» **Document passage**:
* start *

For those unfamiliar, the biblical parable shows a younger brother coming to his father and demanding his inheritance before his father dies. He then squanders it all partying. A famine hits, and he goes to work for a pig farmer. When he begins to starve and eyes the pigs’ food with longing, the prodigal comes to his senses and decides to go home and beg his father to take him back as not a son but a servant.

When his father sees his son coming down the road, he races down to meet the prodigal and falls on him with affection. He treats the son’s servant plan as preposterous, and receives him back instead as a son, throwing a big party to celebrate his son’s repentance. At the party, the father finds the older brother, who dutifully stayed home to help manage family affairs while his brother wasted his inheritance, out in the back sulking. His father entreats the older son to come join the party, but the older brother replies (from Luke 15):

‘Look, these many years I have served you, and I never disobeyed your command, yet you never gave me a young goat, that I might celebrate with my friends. But when this son of yours came, who has devoured your property with prostitutes, you killed the fattened calf for him!’ And [the father] said to him, ‘Son, you are always with me, and all that is mine is yours. It was fitting to celebrate and be glad, for this your brother was dead, and is alive; he was lost, and is found.’

After her own recounting, here’s Hillary’s application in the book, on page 33:

Maybe it’s because I’m the oldest in our family and something of a Girl Scout, but I’ve always identified with the older brother in the parable. How grating it must have been to see his wayward sibling welcomed back as if nothing had happened. It must have felt as if all his years of hard work and dutiful care meant nothing at all. But the father says to the older brother, ‘Have I not taken good care of you? Have you not been close to me? Have you not been at my side learning and working?’ Those things are their own reward.

* end *

» **Job 1**: In the parable passage, what page of the book holds Hillary's application?
» **Job 2**: Copy the entries starting at the line containing "The width and" and ending at the line containing "tap(606, 332)", requests included. Multiply every coordinate in the answers by 1.55, round each to a whole number with halves rounded up, omit the pictures, and return only those lines.

» **Stored data**:
* start *

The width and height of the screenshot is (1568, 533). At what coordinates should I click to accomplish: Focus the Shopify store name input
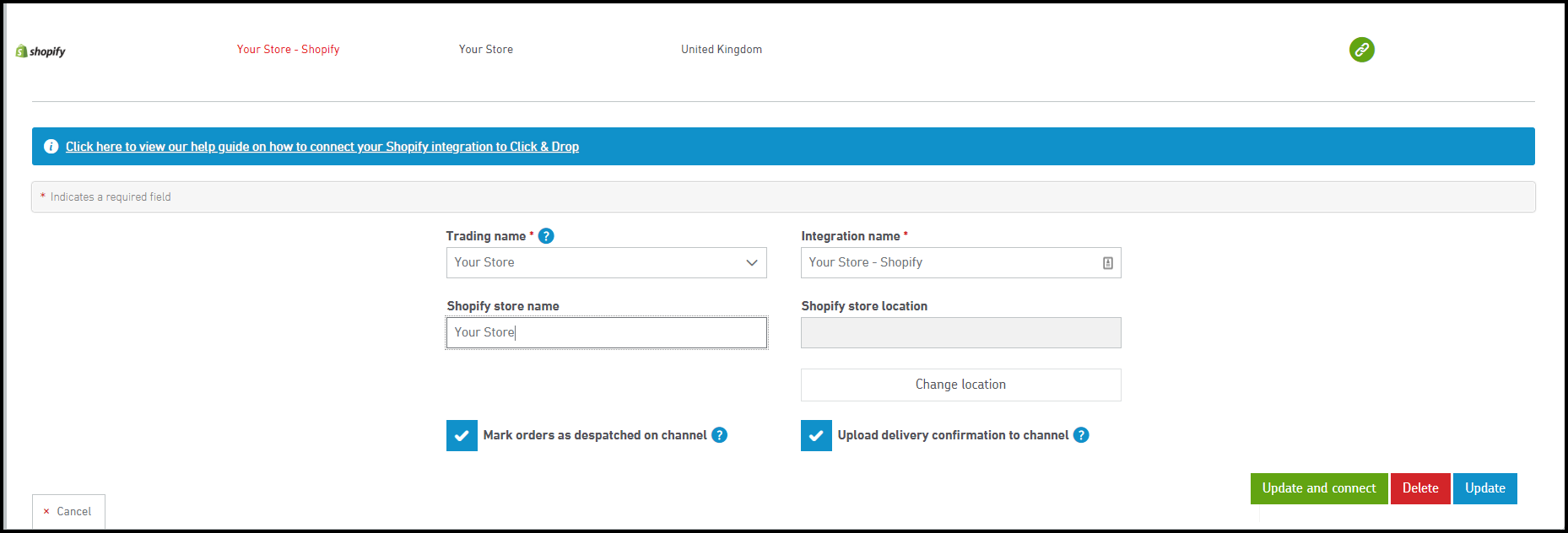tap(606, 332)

* end *
* start *

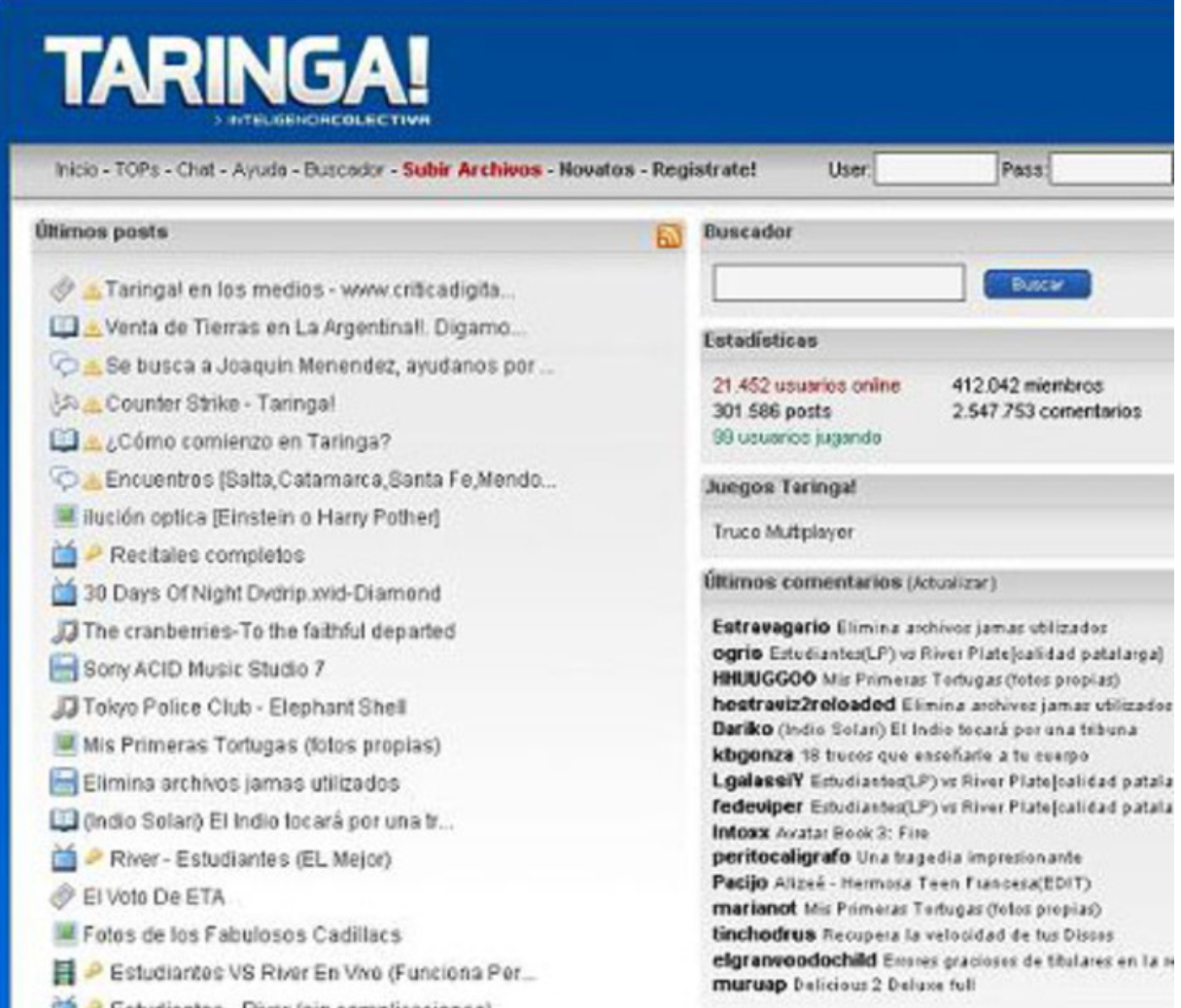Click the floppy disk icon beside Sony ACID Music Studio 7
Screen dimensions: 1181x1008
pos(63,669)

* end *

» **Problem solution 1**: Page 33.

» **Problem solution 2**:
The width and height of the screenshot is (1568, 533). At what coordinates should I click to accomplish: Focus the Shopify store name input
tap(939, 515)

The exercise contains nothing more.